*** Opening of TEXT UNDER STUDY ***

Archive for the ‘Web 2.0 & all that’ Category

Articles

Personal brand. I hate to say it, but it’s important

In Continuing Education,social networking,Uncategorized,Web 2.0 & all that on September 21, 2010 by Alan Lovell Tagged: , , , , , , , , ,

I’ve always disliked the term “personal branding”; it sounds, well, very impersonal, really. Makes me think of the Prisoner: “I am not a number, I am a free man” and all that kind of nonsense.  Heavens, people have charisma, personality, charm…, not branding! No, I’d decided, nothing to do with me, thanks.

*** Close of TEXT UNDER STUDY ***

== ABOUT THIS TASK ==
Can you reproduce the passage of the blog post on personal branding, starting with "I’ve always disliked" and going on through "with me, thanks."?

*** Opening of RECORDS PROVIDED ***

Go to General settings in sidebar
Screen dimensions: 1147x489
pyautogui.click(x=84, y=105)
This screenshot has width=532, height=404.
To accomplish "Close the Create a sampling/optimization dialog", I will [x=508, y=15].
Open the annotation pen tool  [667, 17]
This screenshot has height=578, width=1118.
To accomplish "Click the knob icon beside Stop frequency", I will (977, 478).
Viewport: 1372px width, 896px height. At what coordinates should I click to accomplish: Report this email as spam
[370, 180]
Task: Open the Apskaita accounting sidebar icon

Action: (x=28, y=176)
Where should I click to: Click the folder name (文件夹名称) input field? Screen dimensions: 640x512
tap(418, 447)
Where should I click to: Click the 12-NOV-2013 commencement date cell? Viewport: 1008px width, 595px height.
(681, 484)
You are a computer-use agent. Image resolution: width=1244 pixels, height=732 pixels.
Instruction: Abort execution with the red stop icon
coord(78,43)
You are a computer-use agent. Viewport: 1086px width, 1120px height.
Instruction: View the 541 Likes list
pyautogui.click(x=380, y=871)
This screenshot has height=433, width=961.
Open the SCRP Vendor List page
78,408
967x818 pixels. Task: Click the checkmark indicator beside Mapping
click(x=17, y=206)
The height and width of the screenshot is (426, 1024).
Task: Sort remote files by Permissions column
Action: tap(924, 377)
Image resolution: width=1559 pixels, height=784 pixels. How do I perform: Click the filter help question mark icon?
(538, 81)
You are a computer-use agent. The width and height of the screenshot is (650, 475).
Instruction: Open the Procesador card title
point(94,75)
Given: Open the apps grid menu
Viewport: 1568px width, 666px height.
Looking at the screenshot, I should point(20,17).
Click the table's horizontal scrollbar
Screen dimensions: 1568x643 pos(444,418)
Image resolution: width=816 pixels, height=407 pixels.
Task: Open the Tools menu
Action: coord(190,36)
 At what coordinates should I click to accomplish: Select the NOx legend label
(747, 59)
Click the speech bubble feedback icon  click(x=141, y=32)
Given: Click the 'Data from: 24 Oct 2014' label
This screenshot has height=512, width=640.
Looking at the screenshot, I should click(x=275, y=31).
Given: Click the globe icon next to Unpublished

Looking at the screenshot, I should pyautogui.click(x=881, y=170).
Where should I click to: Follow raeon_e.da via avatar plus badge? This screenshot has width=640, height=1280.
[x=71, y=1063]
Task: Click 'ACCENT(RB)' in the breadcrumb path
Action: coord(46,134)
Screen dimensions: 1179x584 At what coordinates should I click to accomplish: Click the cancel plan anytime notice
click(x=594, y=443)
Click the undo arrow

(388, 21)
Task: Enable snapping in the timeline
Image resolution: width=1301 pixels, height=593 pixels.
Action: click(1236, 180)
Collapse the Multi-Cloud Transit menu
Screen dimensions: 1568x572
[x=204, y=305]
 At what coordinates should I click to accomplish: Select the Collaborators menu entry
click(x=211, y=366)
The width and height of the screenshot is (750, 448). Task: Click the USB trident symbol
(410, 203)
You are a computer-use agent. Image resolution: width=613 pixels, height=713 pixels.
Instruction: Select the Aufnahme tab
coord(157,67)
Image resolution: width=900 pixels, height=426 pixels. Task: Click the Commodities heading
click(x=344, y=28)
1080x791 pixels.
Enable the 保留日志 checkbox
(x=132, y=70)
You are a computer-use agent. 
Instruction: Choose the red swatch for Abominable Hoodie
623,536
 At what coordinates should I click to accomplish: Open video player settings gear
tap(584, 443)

*** Close of RECORDS PROVIDED ***

== ANSWER SECTION ==
I’ve always disliked the term “personal branding”; it sounds, well, very impersonal, really. Makes me think of the Prisoner: “I am not a number, I am a free man” and all that kind of nonsense.  Heavens, people have charisma, personality, charm…, not branding! No, I’d decided, nothing to do with me, thanks.